Two years ago, after quietly raising about 30,000 rupees from friends, the boys found a turbine, rummaged through a junk scooter for its gears, and commissioned a sawmill to make long wooden fan blades. They constructed a wooden windmill on the terrace above. The blades rotated slowly in the gentle breeze. There was no doubt it was a prototype. But it worked. A bulb lit up. Two days later, a wind stronger than a breeze brought the windmill down, breaking it completely. Amit recalls the debt and begins to giggle and clap his hands.

“We didn’t weld it to the floor properly,” Rohit says. On the whole, though, the experience was positive. “We took the risk. We didn’t tell anyone. Had we told family, it would have been ‘where is the money coming from, why are you doing it, why this, why that’. We had it on paper. We made it work practically. Now we’ll keep trying.”

Now they produce air coolers for 7000 bucks as and when someone wants them. In the last year they’ve written to Narendra Modi a bunch of times. Both Rohit and Amit believe that a throwaway line in one of the PM’s addresses – about water diversion – was an acknowledgement of a suggestion they had made. “There’s no lack of ambition. But they’re not able to do it because there’s no funding. There’s nobody to back you up,” Rohit says. He starts dissecting the spending habits of locals, ruefully listing familiar categories: temples, lavish weddings, big cars.

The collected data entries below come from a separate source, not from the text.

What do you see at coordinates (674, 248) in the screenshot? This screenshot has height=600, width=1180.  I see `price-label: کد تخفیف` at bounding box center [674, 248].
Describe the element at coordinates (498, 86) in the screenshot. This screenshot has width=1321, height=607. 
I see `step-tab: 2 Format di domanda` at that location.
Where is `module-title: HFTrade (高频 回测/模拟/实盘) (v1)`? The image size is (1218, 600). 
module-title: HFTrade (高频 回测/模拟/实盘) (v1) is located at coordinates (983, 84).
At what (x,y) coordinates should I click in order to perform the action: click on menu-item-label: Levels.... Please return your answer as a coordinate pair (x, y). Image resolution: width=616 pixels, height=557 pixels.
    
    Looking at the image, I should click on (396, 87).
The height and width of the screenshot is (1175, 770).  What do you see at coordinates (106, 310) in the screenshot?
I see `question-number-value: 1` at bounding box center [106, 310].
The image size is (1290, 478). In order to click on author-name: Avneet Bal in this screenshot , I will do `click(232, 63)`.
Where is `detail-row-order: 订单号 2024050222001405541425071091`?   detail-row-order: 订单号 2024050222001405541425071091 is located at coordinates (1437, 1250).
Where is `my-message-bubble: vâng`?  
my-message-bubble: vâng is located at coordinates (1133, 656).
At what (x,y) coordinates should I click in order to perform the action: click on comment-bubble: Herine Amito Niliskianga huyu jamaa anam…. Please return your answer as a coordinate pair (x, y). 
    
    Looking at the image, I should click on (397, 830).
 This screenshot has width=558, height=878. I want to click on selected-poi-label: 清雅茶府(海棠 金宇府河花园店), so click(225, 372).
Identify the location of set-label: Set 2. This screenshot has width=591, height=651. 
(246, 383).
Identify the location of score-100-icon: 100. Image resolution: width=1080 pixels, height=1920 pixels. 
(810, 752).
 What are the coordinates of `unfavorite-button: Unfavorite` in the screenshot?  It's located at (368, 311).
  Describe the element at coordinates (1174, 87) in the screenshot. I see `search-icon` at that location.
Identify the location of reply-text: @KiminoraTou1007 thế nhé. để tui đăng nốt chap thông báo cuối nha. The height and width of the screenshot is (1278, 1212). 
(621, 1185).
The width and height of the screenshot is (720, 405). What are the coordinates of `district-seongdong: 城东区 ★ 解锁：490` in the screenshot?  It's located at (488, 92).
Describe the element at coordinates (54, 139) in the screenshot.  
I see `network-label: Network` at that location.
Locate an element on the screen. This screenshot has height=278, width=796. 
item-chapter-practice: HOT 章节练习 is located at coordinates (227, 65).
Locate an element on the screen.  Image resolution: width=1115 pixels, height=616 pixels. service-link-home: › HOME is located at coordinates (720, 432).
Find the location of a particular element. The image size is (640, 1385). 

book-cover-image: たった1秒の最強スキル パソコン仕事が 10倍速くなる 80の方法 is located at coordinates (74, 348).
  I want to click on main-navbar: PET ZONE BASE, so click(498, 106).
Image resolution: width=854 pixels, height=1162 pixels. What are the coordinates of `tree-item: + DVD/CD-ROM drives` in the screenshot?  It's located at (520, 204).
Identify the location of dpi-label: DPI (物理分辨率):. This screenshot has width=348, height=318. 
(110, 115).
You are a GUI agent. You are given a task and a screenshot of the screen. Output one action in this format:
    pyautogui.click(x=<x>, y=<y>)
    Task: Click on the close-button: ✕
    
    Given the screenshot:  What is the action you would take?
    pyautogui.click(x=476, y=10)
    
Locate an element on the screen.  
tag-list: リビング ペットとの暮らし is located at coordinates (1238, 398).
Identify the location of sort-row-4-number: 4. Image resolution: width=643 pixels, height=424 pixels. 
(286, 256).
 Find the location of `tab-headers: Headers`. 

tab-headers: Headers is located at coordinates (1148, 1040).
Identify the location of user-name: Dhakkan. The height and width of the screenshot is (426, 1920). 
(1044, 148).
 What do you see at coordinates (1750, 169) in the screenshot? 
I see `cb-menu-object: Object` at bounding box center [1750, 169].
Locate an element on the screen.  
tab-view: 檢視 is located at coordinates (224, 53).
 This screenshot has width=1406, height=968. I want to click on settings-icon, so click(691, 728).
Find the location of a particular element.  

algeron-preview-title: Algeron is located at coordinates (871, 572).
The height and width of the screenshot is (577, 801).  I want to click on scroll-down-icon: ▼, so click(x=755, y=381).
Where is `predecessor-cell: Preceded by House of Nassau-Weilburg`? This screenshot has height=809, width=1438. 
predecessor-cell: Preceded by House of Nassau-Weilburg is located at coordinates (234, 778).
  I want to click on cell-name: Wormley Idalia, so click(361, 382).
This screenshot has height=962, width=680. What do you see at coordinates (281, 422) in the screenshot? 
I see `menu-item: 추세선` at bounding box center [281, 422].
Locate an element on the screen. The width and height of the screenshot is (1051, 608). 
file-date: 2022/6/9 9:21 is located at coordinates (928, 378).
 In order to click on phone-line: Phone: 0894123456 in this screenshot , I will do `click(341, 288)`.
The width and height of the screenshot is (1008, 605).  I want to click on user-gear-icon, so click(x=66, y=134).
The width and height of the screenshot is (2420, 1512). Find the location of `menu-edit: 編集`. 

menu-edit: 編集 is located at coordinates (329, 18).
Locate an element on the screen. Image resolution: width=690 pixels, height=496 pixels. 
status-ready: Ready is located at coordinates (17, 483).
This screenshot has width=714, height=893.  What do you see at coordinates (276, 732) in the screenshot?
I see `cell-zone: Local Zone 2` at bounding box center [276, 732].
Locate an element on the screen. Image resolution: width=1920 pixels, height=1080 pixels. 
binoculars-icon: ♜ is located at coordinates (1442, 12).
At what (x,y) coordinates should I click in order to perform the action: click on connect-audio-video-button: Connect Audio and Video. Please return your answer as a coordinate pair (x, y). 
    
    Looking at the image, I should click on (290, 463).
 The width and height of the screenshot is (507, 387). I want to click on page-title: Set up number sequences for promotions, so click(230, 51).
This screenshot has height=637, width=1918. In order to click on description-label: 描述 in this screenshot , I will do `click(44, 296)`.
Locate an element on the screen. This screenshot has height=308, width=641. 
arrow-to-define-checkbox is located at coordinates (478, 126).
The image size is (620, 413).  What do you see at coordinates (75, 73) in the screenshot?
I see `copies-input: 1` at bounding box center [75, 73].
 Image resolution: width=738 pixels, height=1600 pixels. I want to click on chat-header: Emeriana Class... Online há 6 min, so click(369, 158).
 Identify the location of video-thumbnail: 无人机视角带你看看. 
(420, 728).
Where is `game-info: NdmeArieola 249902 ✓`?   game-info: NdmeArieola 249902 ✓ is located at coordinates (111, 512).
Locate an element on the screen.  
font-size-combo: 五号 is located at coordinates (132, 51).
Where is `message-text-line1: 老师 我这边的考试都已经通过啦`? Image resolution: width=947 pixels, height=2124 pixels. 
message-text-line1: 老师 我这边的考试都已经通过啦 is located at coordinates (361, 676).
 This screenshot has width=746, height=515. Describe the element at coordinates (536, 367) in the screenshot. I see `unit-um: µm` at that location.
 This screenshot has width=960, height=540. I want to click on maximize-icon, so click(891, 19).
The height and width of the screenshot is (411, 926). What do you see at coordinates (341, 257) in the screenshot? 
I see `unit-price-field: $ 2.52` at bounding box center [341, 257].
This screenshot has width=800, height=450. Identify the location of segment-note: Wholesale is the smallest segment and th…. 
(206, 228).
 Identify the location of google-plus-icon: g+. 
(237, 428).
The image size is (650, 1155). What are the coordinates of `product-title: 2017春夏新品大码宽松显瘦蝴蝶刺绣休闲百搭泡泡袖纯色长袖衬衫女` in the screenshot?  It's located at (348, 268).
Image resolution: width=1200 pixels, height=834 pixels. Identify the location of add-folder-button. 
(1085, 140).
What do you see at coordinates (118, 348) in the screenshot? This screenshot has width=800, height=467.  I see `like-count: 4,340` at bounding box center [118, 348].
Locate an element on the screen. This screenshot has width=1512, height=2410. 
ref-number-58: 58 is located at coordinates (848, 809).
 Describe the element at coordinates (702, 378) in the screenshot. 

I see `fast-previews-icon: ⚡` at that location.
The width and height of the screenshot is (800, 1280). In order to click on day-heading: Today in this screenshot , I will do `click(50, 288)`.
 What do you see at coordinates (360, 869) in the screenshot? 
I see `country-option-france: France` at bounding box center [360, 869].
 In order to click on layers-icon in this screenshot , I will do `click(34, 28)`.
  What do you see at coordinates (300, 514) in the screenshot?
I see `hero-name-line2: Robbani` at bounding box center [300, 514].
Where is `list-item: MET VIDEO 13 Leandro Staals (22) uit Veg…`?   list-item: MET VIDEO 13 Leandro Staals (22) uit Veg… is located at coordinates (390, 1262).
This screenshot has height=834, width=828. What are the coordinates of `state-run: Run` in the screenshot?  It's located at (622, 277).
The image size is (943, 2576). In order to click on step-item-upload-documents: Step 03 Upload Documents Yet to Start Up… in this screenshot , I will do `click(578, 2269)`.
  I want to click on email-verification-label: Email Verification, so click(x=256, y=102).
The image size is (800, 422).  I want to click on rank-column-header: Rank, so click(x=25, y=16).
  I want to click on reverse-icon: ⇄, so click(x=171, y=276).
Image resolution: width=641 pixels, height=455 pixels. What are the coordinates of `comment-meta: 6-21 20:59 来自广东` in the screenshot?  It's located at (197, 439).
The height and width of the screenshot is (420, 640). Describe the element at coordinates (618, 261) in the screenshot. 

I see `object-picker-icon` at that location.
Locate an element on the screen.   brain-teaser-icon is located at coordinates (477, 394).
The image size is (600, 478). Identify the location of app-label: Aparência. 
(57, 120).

The road that will come through feels inevitable. It winds this way and that, following an unexplained logic, leaving rumour in its wake. The boys think so too. “Of course it’s true,” one of them says. “Shouldn’t the road be straight?” If the plan holds, this home will likely be a casualty. It could take a while. The road begins at Navghar, to the north, and the engineer in charge of it says, “there’s zero land available for this project.”

They’ve begun to prepare for it by inquiring about a place for the home elsewhere. What they do needs no fixed location.

As for themselves, the boys don’t think they’ll ever leave this part of Maharashtra, even if there’s no financial support for their business ideas. “Why would we go elsewhere?” Amit says “This is where we need to do our work. This is where it is needed.”